那些女人们——新时期的女作家们 —-《中国作家梦》有感

在8月下旬,在广州琶洲举行了个“南国书香节”,先不说那个书香节让我有多么的失望,先说说马原吧。想去琶洲的“南国书香节”是因为马原——先锋文学的先驱作家在那里有个讲座。这么大的标签足以吸我的眼球了。我去的有点晚了,马原的讲座开始了。我的“南国书香节”之游让我有了遗憾之心。后来因为某个机缘,我看到了《中国作家梦——马原与110个作家的对话》,这本书在评论界没有引起什么反响,但却是马原当初宏伟的梦想,为中国文学做一个断代史,当初,马原是用摄像机做的,没有电视台要,后来就变成了纸张。
—-前言
该说什么,对于那些活跃在新时期的女作家们。其实我印象最早的女作家是迟子建,一个东北的女人。我看过她的照片,宽宽的脸,一头乌发,标准的东北女人。最早认识她是因为语文阅读,说来真是好笑。迟子建的小说我没有看过,看的全部是试卷上和练习题里她的散文。对于她的散文,我影响挺深刻的。我也很喜欢。她的散文,不是浅呤低唱,不是剑拔弩张,而是绵里藏针,温婉里有着强劲的力量,让人读完欲罢不能。迟子建出生于1964年,现在有48岁了,拿了三次的“鲁迅文学奖”。在和马原的对话里,她还很年轻。马原说,你要多写写,你还年轻。那是在1993年。迟子建说,她希望将来有个不错的家庭。她确实有了,黄,迟子建在日记里这样称呼他。迟子建说自己的缘分来的特别晚,在自己34岁才遇见。迟子建比较注重家庭,她说,并不奢望自己成为惊天动地的作家,我的理想是,有一个稳定的家,可以写一些自己喜欢的东西。但是,我想迟子建不会想到自己的婚姻会这么的短暂,2002年,黄就去世了,车祸。
这是个共性,那些女人们会比男人个更注重家庭。无论是方方,池莉,张抗抗,还是铁凝。
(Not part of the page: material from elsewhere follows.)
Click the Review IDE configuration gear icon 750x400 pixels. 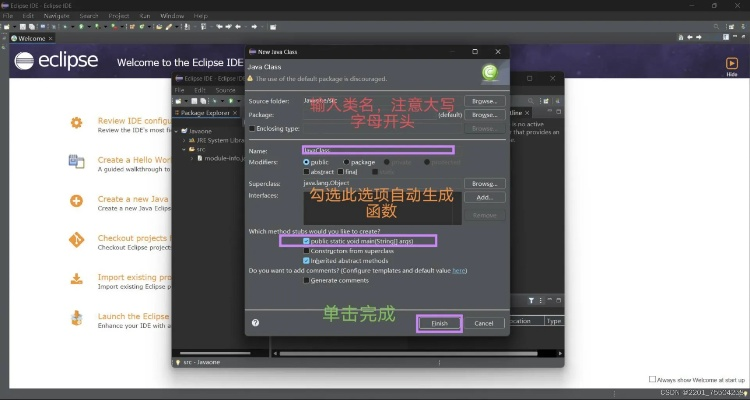pyautogui.click(x=76, y=123)

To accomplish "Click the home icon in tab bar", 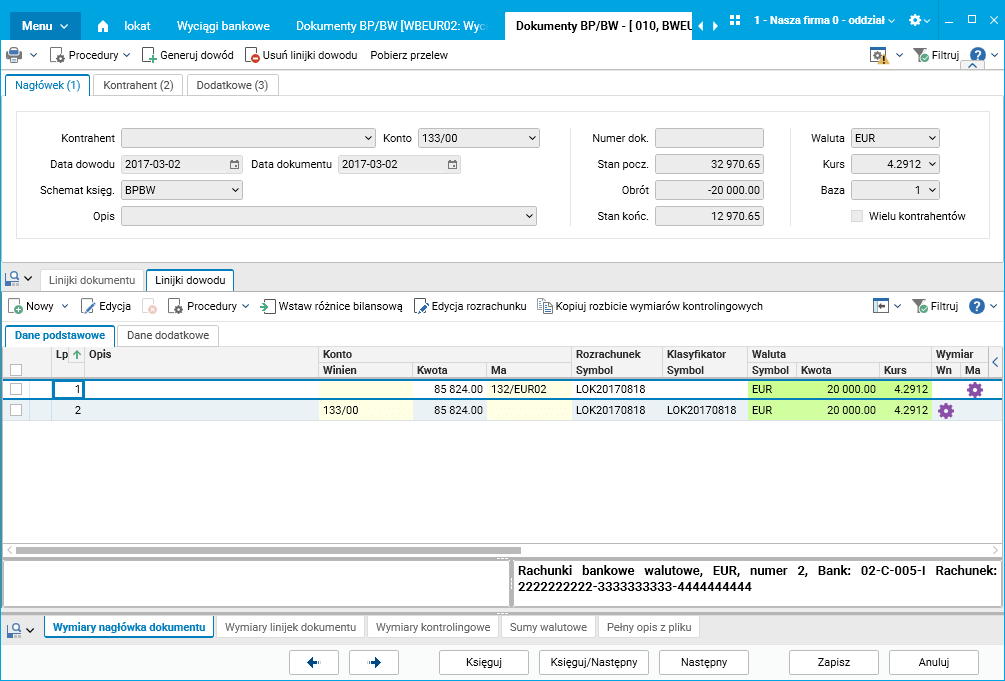I will (103, 25).
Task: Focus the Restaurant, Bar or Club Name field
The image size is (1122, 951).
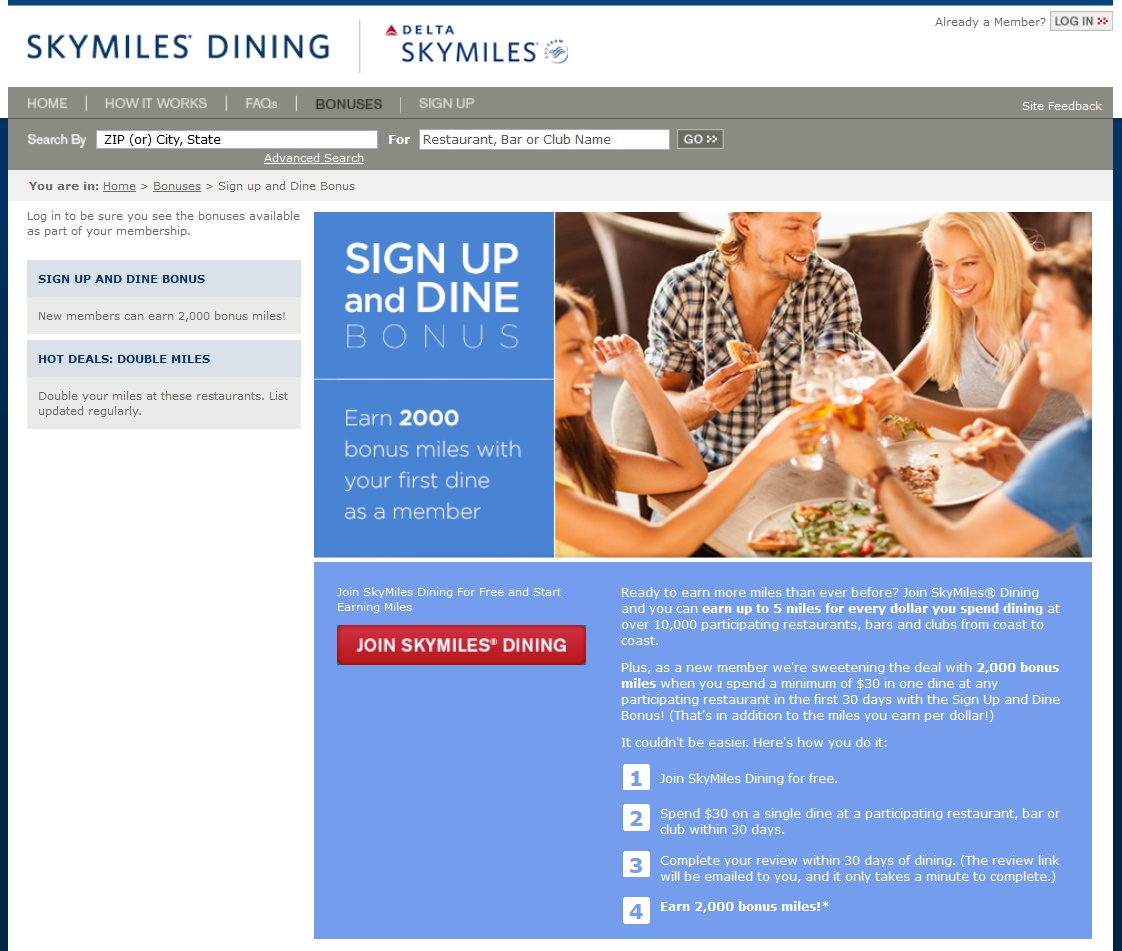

我真正认识铁凝,或者说我知道铁凝这个人,是在我大一,上现代文学课的时候。那个时候,铁凝已经是继矛盾,巴金之后的作协主席了。老师说,铁凝变味了,写的东西不如以前了,现在学生们的毕业论文也很少研究她了。铁凝应该是那个时候,最先一批用电脑写作的作家吧。马原问,你现在用电脑写作吗?铁凝笑了,还没学了。我想,铁凝那个时候在女作家里算是有钱的吧。那个时候,迟子建还是个小小的编辑。铁凝说,我会做饭,我会画画,要赚钱的话,我还可以开个饭店。马原叫铁凝对新时期的文学做个评价,铁凝很警觉,她说,这个问题可不可以不回答。在那个时候,九十年代初,沉寂了很多东西。很奇怪的是,在她和马原的谈话里,没有一点关于家庭和孩子的话题。她说,我不是单身主义者,我只是还没做好准备。铁凝的父亲是学画画的,铁凝对很多名画有很多评论,她的母亲是搞音乐的。这样说来,铁凝在女作家里算是出身较好的了。关于铁凝的婚姻,传过很多绯闻。
方方和池莉,两个都是武汉大学中文系的学生,一个是湖北的作协主席,一个是武汉的文联主席。现在都是为人妻为人母的角色了。最初看见他们的名字是在试卷上,这真是个好笑的现象。王蒙曾这样说池莉,池莉的写实风格在读者中大受欢迎,据说她的不少小说可以卖到几十万册,这是我辈不能望其项背的。池莉在读者中很受欢迎,因为她知道怎么去讨读者欢心。在与马原的对话里。池莉也说,我的作品受欢迎可以用“市场行情看好”来形容。池莉比较注重家庭,希望自己的小孩健康的成长。方方,是新写实主义的作家,马原问,你现在最大的理想是什么,方方说,现在啊,做个旅行作家吧。她们都说,要分担家里的琐碎事务,要照顾好小孩,有时间就写写。与之写作,在家庭和孩子面前,变得那么的微弱。
那些女人们,经历过知青时代,或下过乡,或上过山。但终不敌时代的浪潮,她们的梦想也许一开始是激烈的划时代的笔力,后来,演变成,畏缩的内心话语,最后变成,一大老小的家长里短。中国作家梦,我想这真是一场梦靥,这真不知是谁的遗憾。



6 条评论

  1. 博主也在广州的吗?前两年的书香节我都去了,也很失望,今年没去。都是卖一些乱七八糟的东西的。而且贵。质量很差,就是一大帮人凑下热闹。